#### 本文
┄┄┄┄┄┄┄┄┄┄┄┄┄┄┄┄┄┄┄┄

家を出る時母に「雨降りそうだから折り畳み傘持ってけば」と言われたが、傘が嫌いなのでそのまま玄関を出た。軽くて小さなトートバッグひとつで外出できるのは楽でいい。
久しぶりにショッピングセンター的なところへ出向いたら、人がものすごく多くてびっくりしてしまった。実は自粛していたのは自分ひとりだけで、みんなこの数ヶ月普通に過ごしていたんじゃないか、なんて錯覚に陥るほど。
なるべく早く用事を済ませて、帰りしなタリーズに寄った。幸い混み合っておらず、ほどほどに席が空いている。スタッフがとても丁寧に使用可能な席を案内してくれて、そういえばここ数ヶ月未知の他人とコミュニケーションをとることがなかったなと思い出した。サービスは別に親切心からするものではないが、それでもサービスの枠を超えて親切な人に出会えると嬉しくなる。
飲み物を受け取って、席に座る。私のお目当ては、ここのハニーミルクラテ!
好きな食べ物をひとつだけ挙げろと言われたら小一時間悩んでしまうだろうが、飲み物ならすぐに答えられる。タリーズのハニーミルクラテ。高1のときテスト勉強のためにおそるおそるタリーズを訪れた私を甘やかし、虜にした味。蜂蜜を使っているけどベタベタした味がせずすっきりとした味わいなのがよい。
そんなハニーミルクラテを時折マスクを外してすすりながら、先日代官山蔦屋にて手に入れた星野文月さんの「私の証明」を読んだ。

┄┄┄┄┄┄┄┄┄┄┄┄┄┄┄┄┄┄┄┄

#### データ部分
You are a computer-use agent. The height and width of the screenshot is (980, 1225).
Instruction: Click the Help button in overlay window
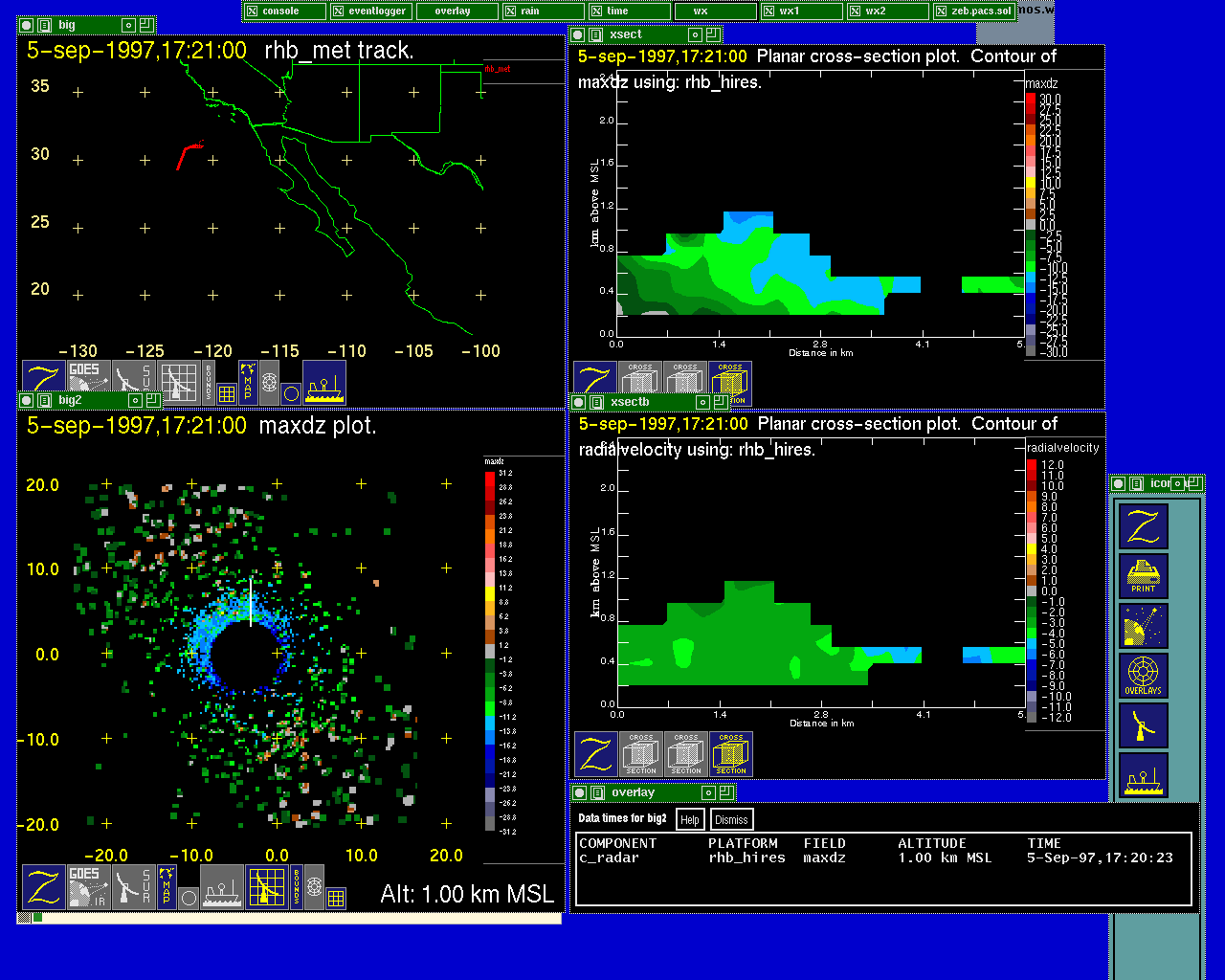click(689, 819)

┄┄┄┄┄┄┄┄┄┄┄┄┄┄┄┄┄┄┄┄

#### やること
[a] タリーズに寄った日の文章で「好きな食べ物をひとつだけ」で始まる段落を、要点を残して箇条書きにまとめてください。
[b] タリーズに寄った日の文章について、次の問いに答えてください。
(i) 家を出る時、母は何を持っていくよう言ったか。
(ii) タリーズでの筆者のお目当ての飲み物は何か。
(iii) 筆者が読んだ本の題名と、それを手に入れた場所はどこか。
[c] タリーズに寄った日の文章を、最後の文の後から書き継いでください。

#### 想定される解答
[a]
- 好きな食べ物はひとつに絞れないが、飲み物ならすぐに答えられる。
- それはタリーズのハニーミルクラテである。
- 高1のとき、テスト勉強のためにおそるおそる訪れたタリーズで虜になった味。
- 蜂蜜を使っているがベタベタせず、すっきりとした味わい。

[b]
(i) 折り畳み傘
(ii) ハニーミルクラテ
(iii) 星野文月さんの「私の証明」、代官山蔦屋

[c]
感想はまだきちんとまとまっていないけれど、ご自身の名前を「とても悲しいことを享受しなければならないような名前」と表現されていたのが印象に残った。
私の本名は至って平凡、少々勝気そうな印象を与える程度だ。名前に見合った、そこそこの暮らしをしていると思う。そんな私はなんのためにこのブログを続けているんだろう、と考えてしまった。頭の中に生まれるイメージや思いを何らかの形で残しておきたいからというのが一番すっきりした答えだけど、誰かに読んでほしいという思いもどこかにある気がする。
そして星野さんのありのままを綴った文章(都合のいいように書いている部分もあると書かれていたが、それを表明できるという事実も含めて)を、シンプルにカッコいい、と思った。このブログは私の生活の5%くらいを汲み取り、そこから文章にできる部分だけをさらに濾し取って書いている。その濾過のプロセスで自分の汚いところを意図せずつまみ出していたな、趣味の世界に来てまでも無意識に自分をよく見せようとしてしまうのは嫌だな。うすうす勘づいてはいたけれどはっきり自覚できた。
帰り、遠回りしてお気に入りの道を歩くつもりだったのに雨が降ってきた。仕方ないなあまっすぐ帰るか、とのんびり歩いていたら急に雨が強くなってきてあっという間にどしゃ降りになった。傘を持って出てこなかったこと、雨が降ってきてもなおだらだら歩いていたことを総合すると自分はアホだなあと思う。でもただ自分が濡れるだけなのでそんなに嫌でもなかった。一匹で行動するのってそういうところがいい。
結局近くのコンビニで傘を買った。
どしゃ降りですれ違う人に聞こえないのをいいことに、大声で歌いながら帰った。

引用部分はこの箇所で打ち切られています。